=== Short problem ===
Rewrite only the rows from the line containing "Task: Select ApexSQL" through the line containing "should pyautogui.click(x=125, y=265).", switching "bold" to "italic" and leaving everything else unchanged.
━━ Data for this exercise
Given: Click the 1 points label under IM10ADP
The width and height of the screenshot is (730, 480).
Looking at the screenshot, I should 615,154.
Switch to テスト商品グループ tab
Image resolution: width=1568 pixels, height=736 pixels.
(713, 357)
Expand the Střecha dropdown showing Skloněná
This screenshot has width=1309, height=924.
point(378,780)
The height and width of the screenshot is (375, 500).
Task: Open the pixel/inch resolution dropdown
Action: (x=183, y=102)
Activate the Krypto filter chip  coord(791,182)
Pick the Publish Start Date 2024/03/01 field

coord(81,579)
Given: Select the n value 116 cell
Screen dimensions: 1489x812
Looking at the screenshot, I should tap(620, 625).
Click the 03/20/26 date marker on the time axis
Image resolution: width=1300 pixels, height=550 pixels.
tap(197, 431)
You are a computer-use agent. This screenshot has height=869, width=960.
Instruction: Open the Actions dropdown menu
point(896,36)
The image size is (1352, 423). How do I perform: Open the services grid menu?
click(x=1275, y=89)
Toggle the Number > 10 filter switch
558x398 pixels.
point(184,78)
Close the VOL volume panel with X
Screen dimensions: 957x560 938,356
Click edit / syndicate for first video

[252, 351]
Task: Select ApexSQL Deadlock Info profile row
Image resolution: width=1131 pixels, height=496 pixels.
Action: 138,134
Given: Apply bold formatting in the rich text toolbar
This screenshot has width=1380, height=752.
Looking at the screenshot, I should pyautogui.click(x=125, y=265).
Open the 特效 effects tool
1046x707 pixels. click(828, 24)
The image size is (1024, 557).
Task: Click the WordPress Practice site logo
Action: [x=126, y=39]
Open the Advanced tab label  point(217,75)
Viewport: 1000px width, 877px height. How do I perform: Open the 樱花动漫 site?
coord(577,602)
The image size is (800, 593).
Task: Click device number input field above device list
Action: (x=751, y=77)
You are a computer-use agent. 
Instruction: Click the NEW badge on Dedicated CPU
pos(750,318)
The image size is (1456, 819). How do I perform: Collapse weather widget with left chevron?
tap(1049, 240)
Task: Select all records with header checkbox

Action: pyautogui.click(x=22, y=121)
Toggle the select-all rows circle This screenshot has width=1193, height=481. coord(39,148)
━━━━
=== Solution for this problem ===
Task: Select ApexSQL Deadlock Info profile row
Image resolution: width=1131 pixels, height=496 pixels.
Action: 138,134
Given: Apply italic formatting in the rich text toolbar
This screenshot has width=1380, height=752.
Looking at the screenshot, I should pyautogui.click(x=125, y=265).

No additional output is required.